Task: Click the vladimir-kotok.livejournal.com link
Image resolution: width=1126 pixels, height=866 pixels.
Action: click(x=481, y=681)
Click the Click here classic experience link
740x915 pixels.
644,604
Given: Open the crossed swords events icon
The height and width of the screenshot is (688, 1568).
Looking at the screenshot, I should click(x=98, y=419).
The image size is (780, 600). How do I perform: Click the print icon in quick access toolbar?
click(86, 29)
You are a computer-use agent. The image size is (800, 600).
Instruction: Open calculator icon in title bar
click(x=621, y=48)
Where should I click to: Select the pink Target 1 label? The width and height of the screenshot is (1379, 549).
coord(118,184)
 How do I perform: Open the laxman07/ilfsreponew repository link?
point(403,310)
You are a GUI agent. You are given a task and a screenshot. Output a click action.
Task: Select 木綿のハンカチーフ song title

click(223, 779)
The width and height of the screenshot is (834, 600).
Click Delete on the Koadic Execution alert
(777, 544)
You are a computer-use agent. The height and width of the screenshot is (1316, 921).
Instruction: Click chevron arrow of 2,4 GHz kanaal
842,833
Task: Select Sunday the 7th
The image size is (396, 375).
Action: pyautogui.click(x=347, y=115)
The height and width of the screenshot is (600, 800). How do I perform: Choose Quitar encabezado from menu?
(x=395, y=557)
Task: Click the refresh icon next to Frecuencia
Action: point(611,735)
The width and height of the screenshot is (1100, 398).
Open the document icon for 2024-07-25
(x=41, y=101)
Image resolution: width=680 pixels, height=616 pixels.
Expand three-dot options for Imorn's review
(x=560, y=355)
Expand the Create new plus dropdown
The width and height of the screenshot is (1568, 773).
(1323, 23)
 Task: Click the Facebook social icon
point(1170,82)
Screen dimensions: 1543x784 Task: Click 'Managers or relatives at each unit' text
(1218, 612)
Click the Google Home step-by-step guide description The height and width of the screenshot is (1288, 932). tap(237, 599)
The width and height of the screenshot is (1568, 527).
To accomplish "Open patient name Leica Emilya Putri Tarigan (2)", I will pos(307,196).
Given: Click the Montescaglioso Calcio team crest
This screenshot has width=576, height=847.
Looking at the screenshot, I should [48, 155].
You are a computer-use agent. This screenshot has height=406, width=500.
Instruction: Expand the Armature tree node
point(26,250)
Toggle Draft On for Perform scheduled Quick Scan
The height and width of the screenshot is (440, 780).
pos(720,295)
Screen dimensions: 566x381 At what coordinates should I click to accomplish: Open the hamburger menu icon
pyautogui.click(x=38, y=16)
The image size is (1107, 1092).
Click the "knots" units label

--- --- ---

» **Goal of the exercise**
Of the lines above, extract only those from the line with "Screen dimensions: 1543x784" to the line with "The width and height of the screenshot is (1568, 527).", both included, exactly as written.

» **Solution to this problem**
Screen dimensions: 1543x784 Task: Click 'Managers or relatives at each unit' text
(1218, 612)
Click the Google Home step-by-step guide description The height and width of the screenshot is (1288, 932). tap(237, 599)
The width and height of the screenshot is (1568, 527).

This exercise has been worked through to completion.